According to polls, a large majority of the German population is in favour of a decriminalisation of cannabis consumption. Not just the three parties (SPD, Grünen, FDP) that are aiming to form the next government, but also a majority of 60% of the representatives in the Bundestag, 93% (?) of the general population, and up to farmers’ unions and several companies that are anxious to invest millions of euro in a market where up till now yearly some 400 tons of produce are sold under the counter.
Anyway no one has any doubts about the motives for a decriminalisation of cannabis production, commerce and consumption. Apart from quality control and guarantees for consumers, there is the ambition to take a lucrative business away from organised crime and the expectation of cashing the tax revenues from what is now the country’s largest black market. An economist estimates that taxes on the new licit produce might raise to one billion euro yearly, without mentioning even the revenues of VAT and the costs saved on the police and justice system.
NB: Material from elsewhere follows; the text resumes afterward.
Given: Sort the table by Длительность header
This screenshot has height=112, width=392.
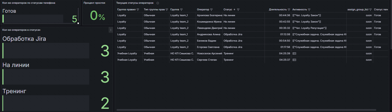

I don’t know the German statistics about the judicial costs of the prohibitionist system, but in 2016 the Italian Direzione Nazionale Antimafia e Terrorismo (Dna) issued a strong advice to the government to legalise the cultivation, the processing and the retail of cannabis and its derivates. Their argument? The financial costs of the war on drugs. The Dna estimated these yearly costs at 1 billion euro for the prison system, 180 million for law enforcement by the police and 9 million for the costs of the judiciary. And while tax payers invest these huge amounts of money in a moral war that can’t be won, the Italian Dna and the European Observatory on Drugs and Addiction estimated that in the European market of illicit cannabis products yearly some 20 billion euro were spent and that several crime syndicates and terrorist organisations (Daesh at that time) were heavily involved in it.
In fact, not so much would change with a decriminalisation, writes the taz; all over the world, studies have shown that prohibition barely influences the number of consumers. The use of comforting and/or stimulating means responds to a human need that can occur anywhere, anytime. The appeal of specific means lies in the promise of pleasant and intensive experiences. Getting an occasional buzz may very well be a fundamental physical need of humans (and non-humans?). Personally, liberalisation or decriminalisation or legalisation of cannabis consumption won’t affect me directly; I don’t smoke at all since more than twenty years. I think what matters more is what criminologist and law professor Louk Hulsman used to call ‘drug policy as a source of drug problems and a vehicle of colonisation and repression’. His argument was that repressive drug policies themselves create lots of secondary drug problems and that they in fact are a vehicle of colonisation of the lives of people for the benefit of the actual moral and economic order and the governmentality it sustains. Never has it been more clear than today in a city like Antwerpen, that the war on drugs is actually a war on the users of illicit drugs (including consumers of cannabis), and that this war is mainly a pretext to intimidate and oppress specific segments of the population. Prohibitionism in drugs matters is not just about drugs consumers; it is about imposing a moral order and specific power structures on the whole of society.
(On the other hand the question remains: will the decriminalisation of the personal use of cannabis products even slightly change anything fundamental in the ways power is exercised nowadays?)